Thomas Donlan of Barron’s devotes his latest editorial commentary to the push for a new American constitutional convention.

We can measure the continuing distaste and disrespect for the two and the parties by the progress of the Convention of States movement, regardless of which major candidate wins the 2016 election.

Meeting in Williamsburg, Va., a week ago, the nascent movement tried to show that a convention to propose amendments to the Constitution could be run with dignity and clarity, even though Article V of the Constitution has nothing to say about how such a convention should be organized after two-thirds of state legislatures ask for one. …

… The new movement therefore recruited 137 members of state legislatures to pretend to be delegates at a dry-run convention of the states. And the delegates earnestly drafted and presented amendments, discussing them in free and open debate.

Their decorum was intended to warm the hearts of many who believe that U.S. politicians, from top to bottom, have become too ruthless and intolerant. These delegates, however, were all on the same side in the movement to hamstring the federal government. So decorum aside, the six amendments they adopted might make most citizens’ and nearly all politicians’ blood run cold. They constitute a radical departure from the arc of U.S. history, and certainly from the path of the past 103 years.

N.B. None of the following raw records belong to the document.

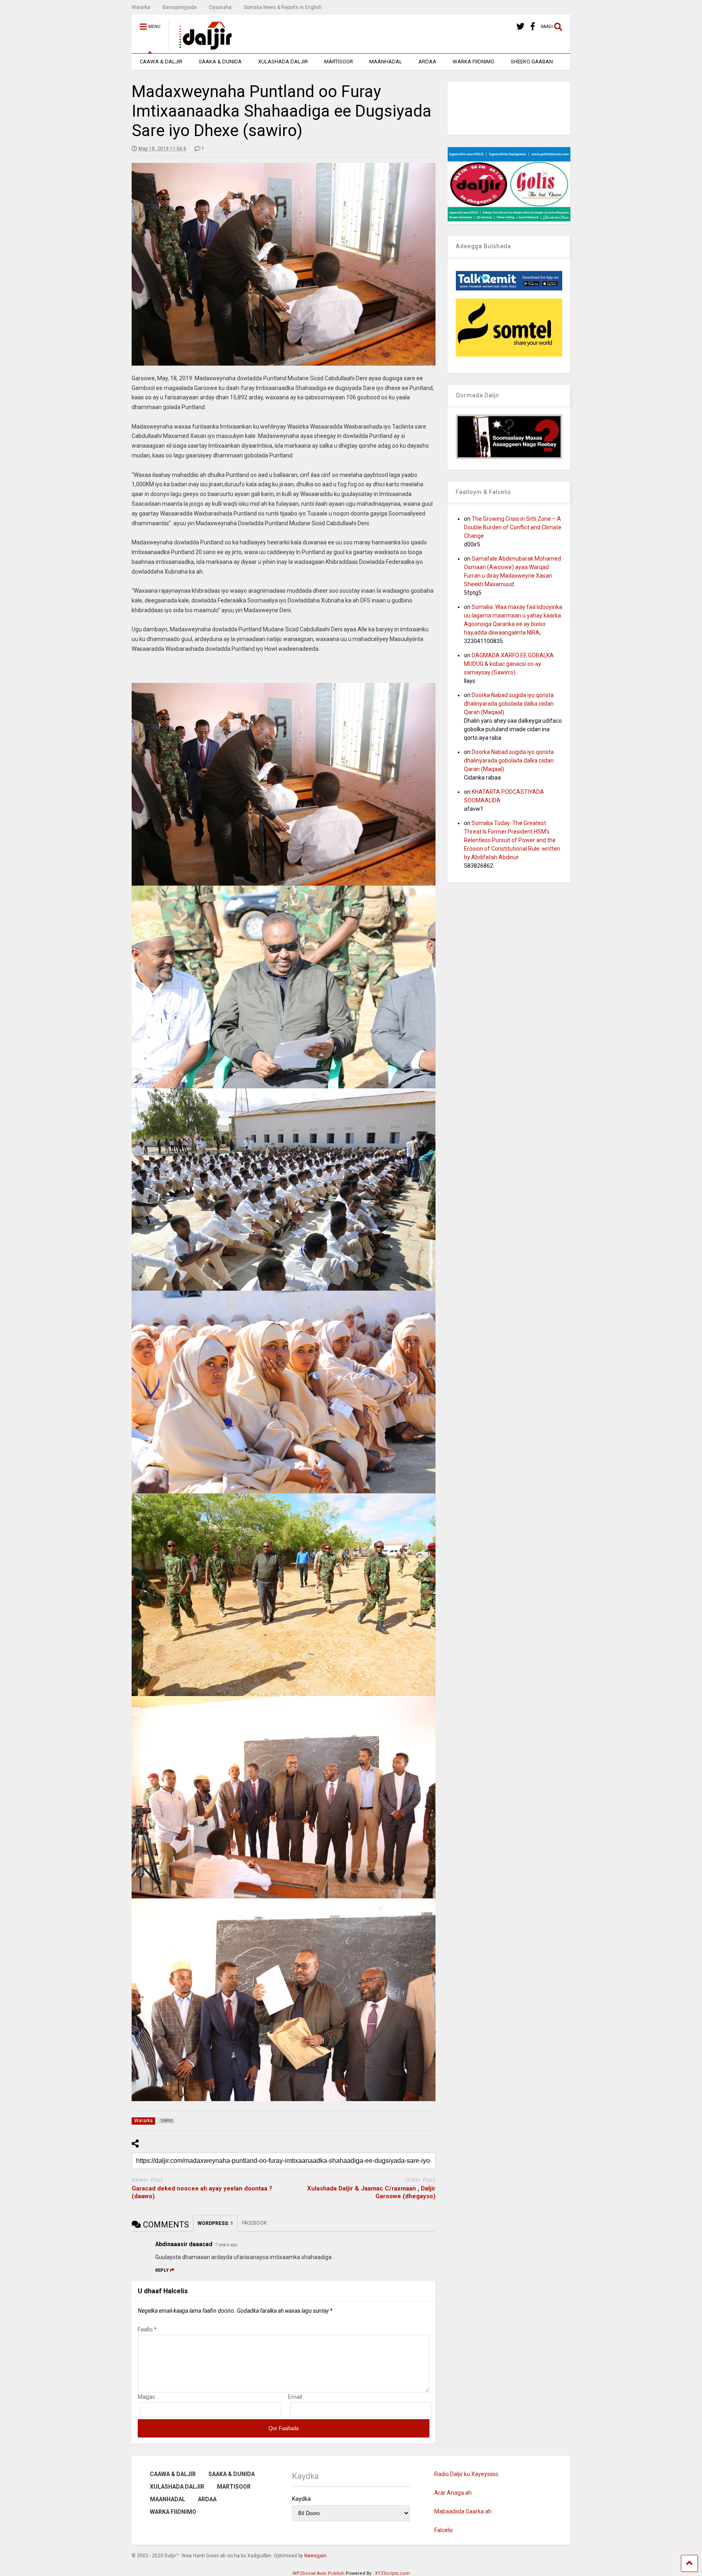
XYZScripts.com (392, 2573)
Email (295, 2397)
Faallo (147, 2329)
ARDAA (427, 61)
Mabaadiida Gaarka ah (463, 2511)
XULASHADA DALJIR (283, 61)
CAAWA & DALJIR (161, 61)
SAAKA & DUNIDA (220, 61)
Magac (146, 2397)
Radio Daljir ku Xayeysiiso (466, 2474)
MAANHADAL (385, 61)
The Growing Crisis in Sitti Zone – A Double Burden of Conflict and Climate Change (512, 527)
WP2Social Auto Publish (318, 2573)
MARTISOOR (338, 61)
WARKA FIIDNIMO (473, 61)
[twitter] (520, 26)
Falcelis (443, 2530)
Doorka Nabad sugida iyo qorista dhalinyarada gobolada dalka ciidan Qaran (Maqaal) (509, 703)
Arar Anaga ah (453, 2492)
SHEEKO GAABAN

• Requiring a two-thirds vote of Congress to approve any increase in the national debt, and ending the power of Congress to mandate spending by states or municipalities.

• Placing 12-year term limits on members of Congress.

• Limiting the powers under the constitutional clause that authorizes Congress to regulate interstate and international commerce.

• Giving Congress a right of approval of federal regulations. No regulation challenged by 25% of the members of either house would go into effect without support from majorities in both houses, and the president would have no veto against their decisions.

• Repealing the 16th Amendment, which authorized imposition of the income tax in 1913, and requiring supermajority votes for creating or raising federal taxes.

• Giving the states the power to abrogate any federal law, regulation, or executive order by votes of three-fifths of state legislatures.